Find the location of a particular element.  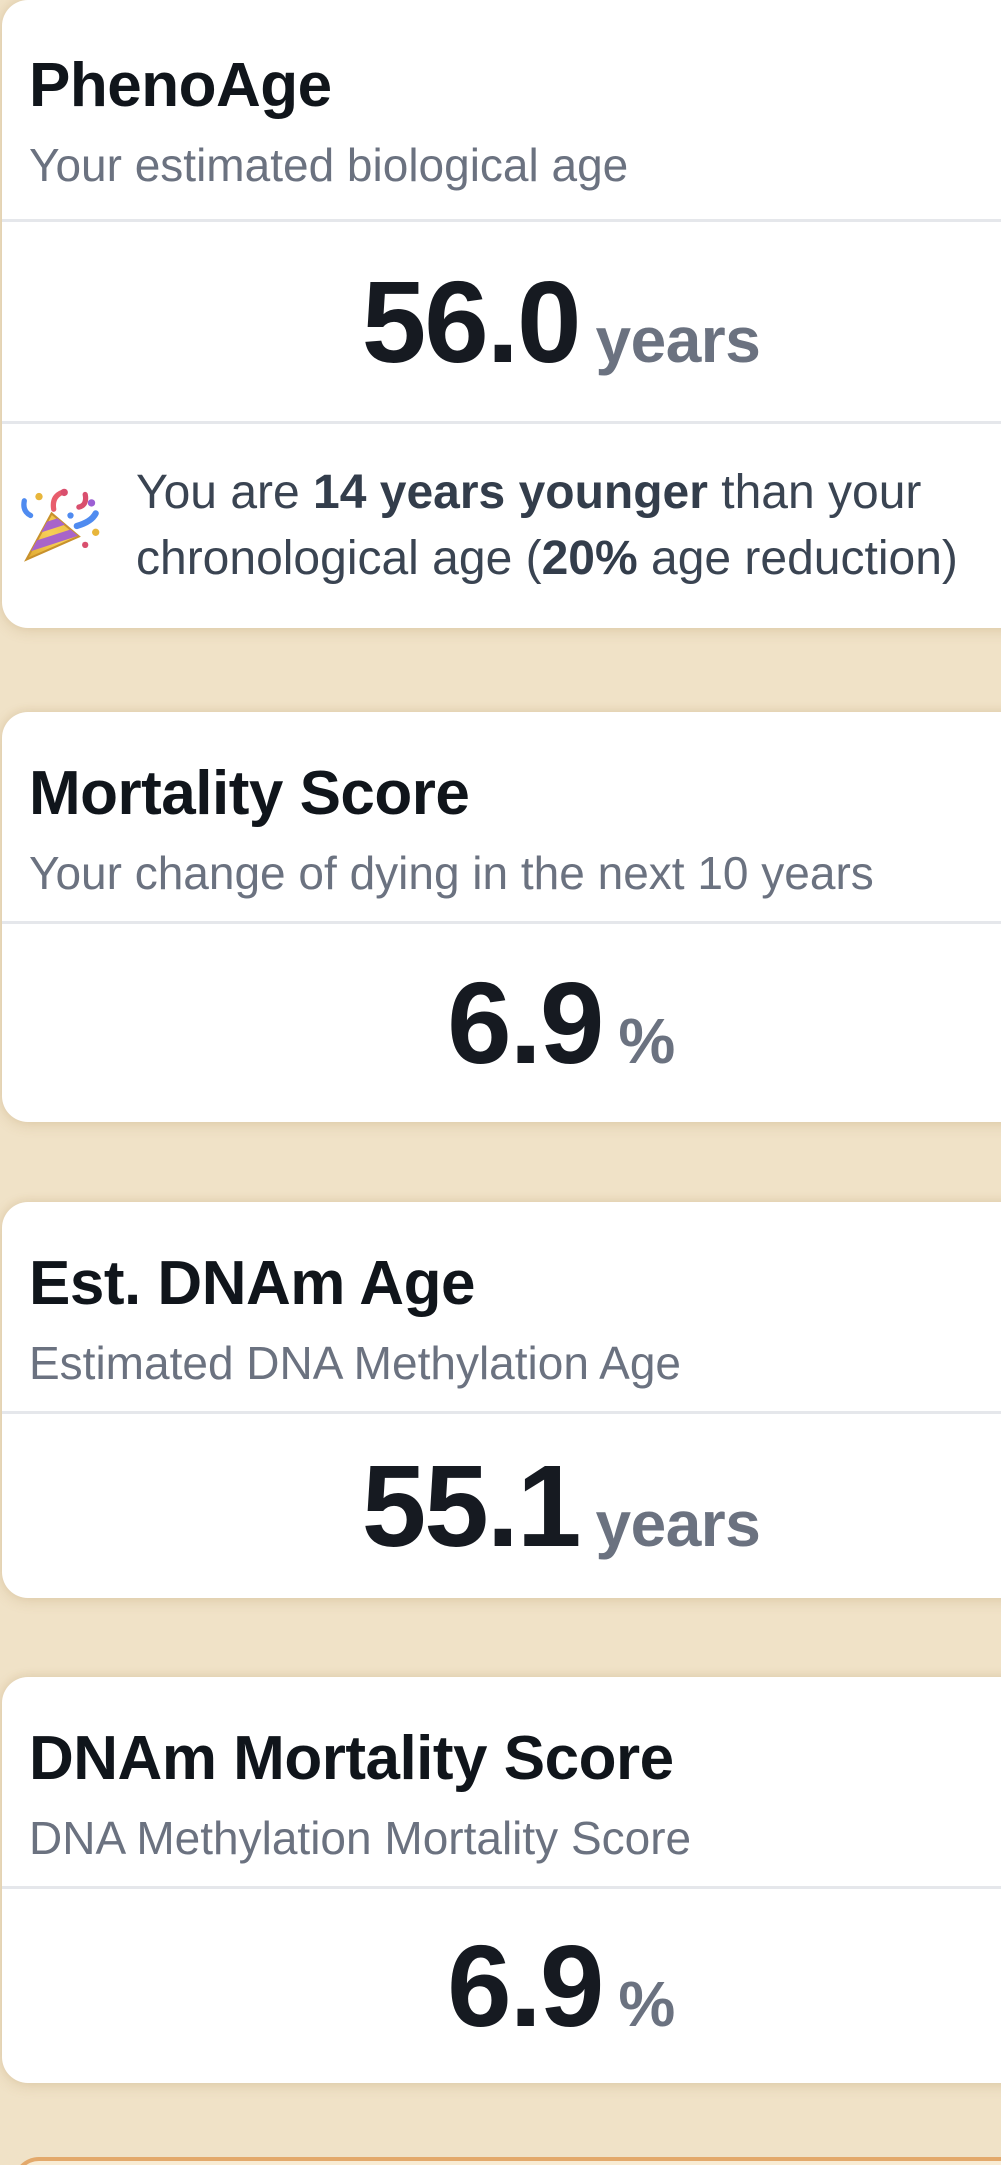

card-subtitle: Estimated DNA Methylation Age is located at coordinates (355, 1363).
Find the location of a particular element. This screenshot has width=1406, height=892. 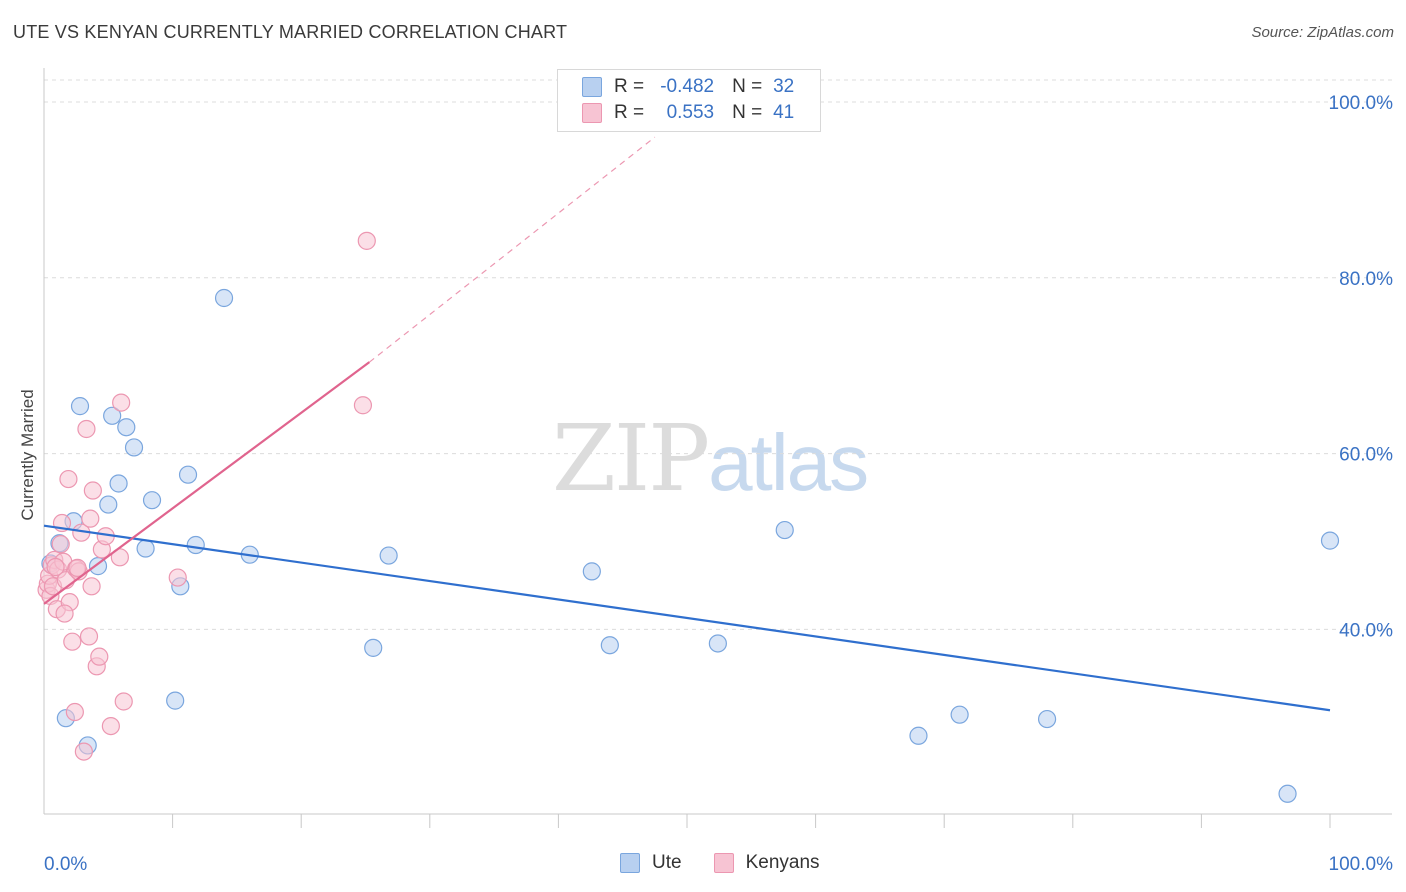

legend-r-value: -0.482 is located at coordinates (688, 86).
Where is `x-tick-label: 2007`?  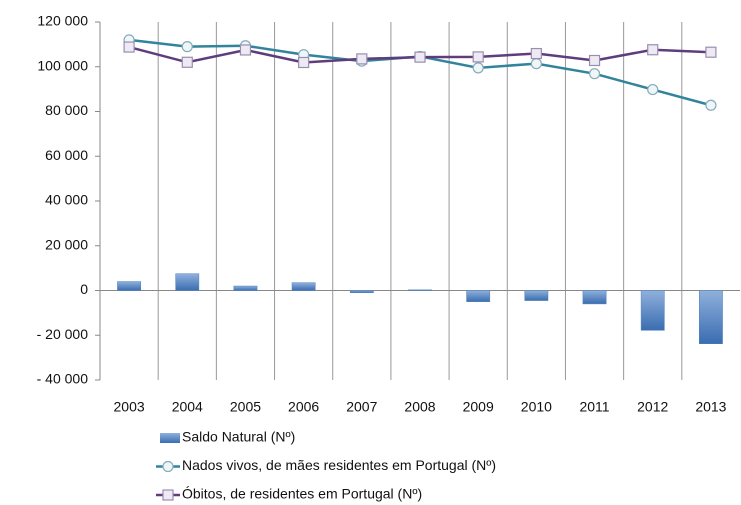 x-tick-label: 2007 is located at coordinates (362, 407).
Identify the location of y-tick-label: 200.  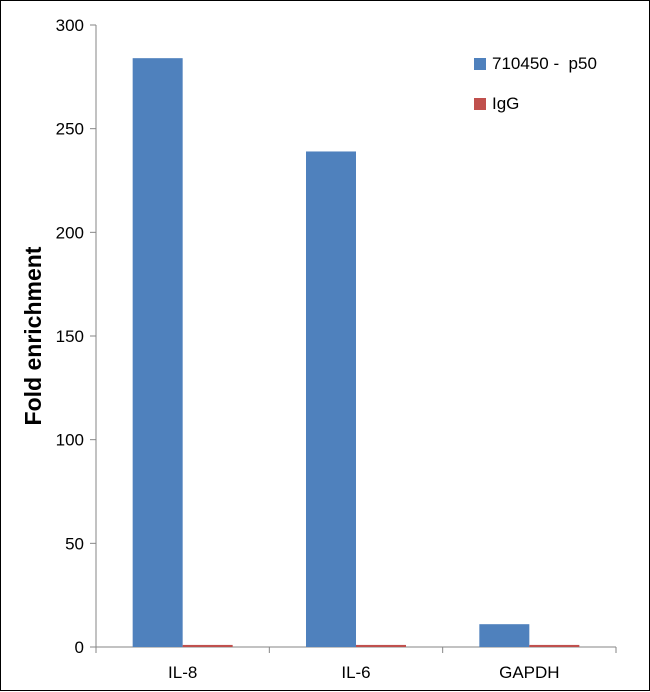
(70, 232).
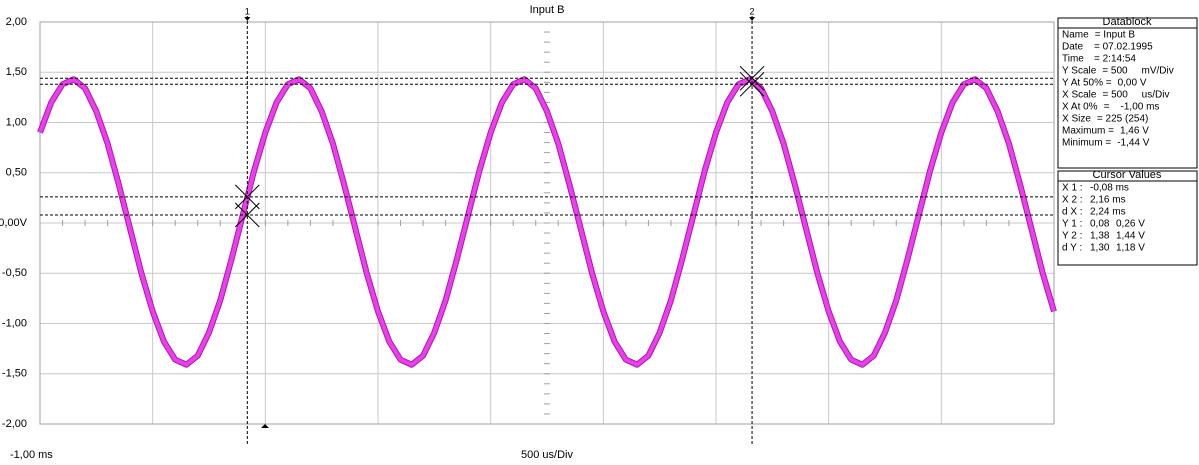 This screenshot has width=1199, height=465. I want to click on x-start-label: -1,00 ms, so click(32, 455).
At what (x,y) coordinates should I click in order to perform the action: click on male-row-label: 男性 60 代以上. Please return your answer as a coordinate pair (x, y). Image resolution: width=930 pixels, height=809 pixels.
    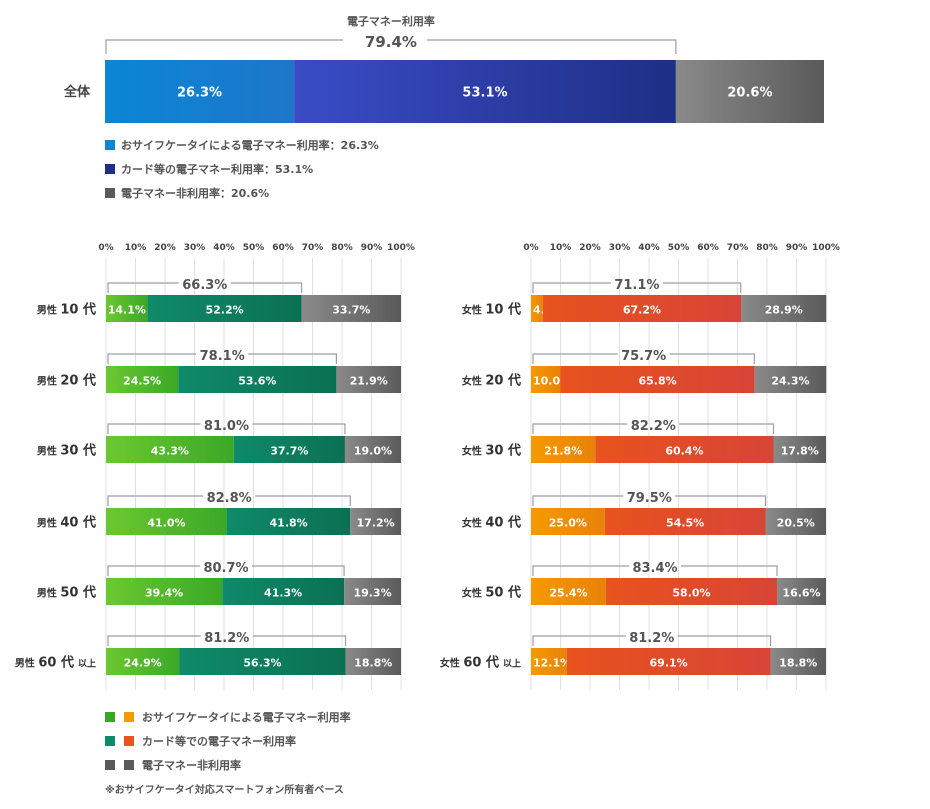
    Looking at the image, I should click on (56, 663).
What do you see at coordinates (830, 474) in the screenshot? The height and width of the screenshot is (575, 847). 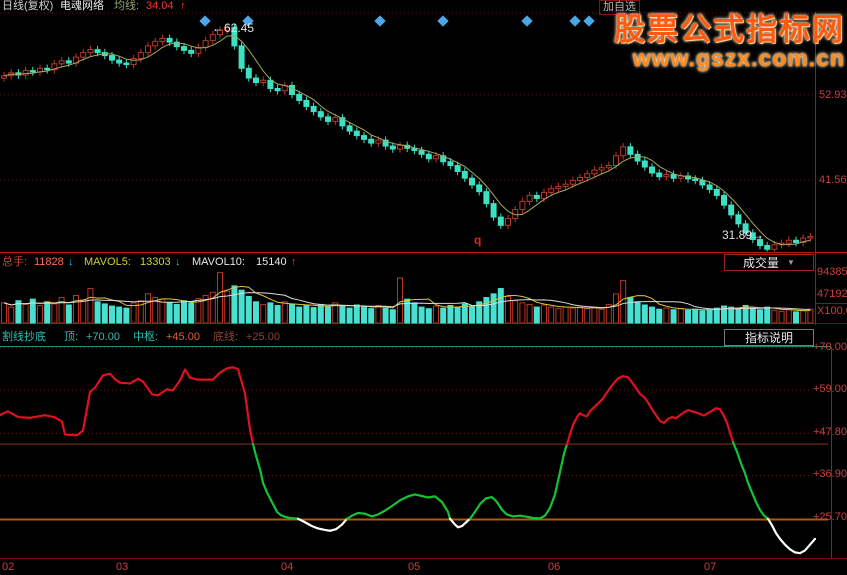 I see `indicator-axis-label: +36.90` at bounding box center [830, 474].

==========

Retype everything in the material from the line containing "Identify the location of y-tick-label: 200." down to the line containing "Looking at the", and leave the pictures out.

◆ **Solution below**:
Identify the location of y-tick-label: 200.  
(70, 232).
 This screenshot has width=1199, height=465. I want to click on x-start-label: -1,00 ms, so click(32, 455).
At what (x,y) coordinates should I click in order to perform the action: click on male-row-label: 男性 60 代以上. Please return your answer as a coordinate pair (x, y). Image resolution: width=930 pixels, height=809 pixels.
    Looking at the image, I should click on (56, 663).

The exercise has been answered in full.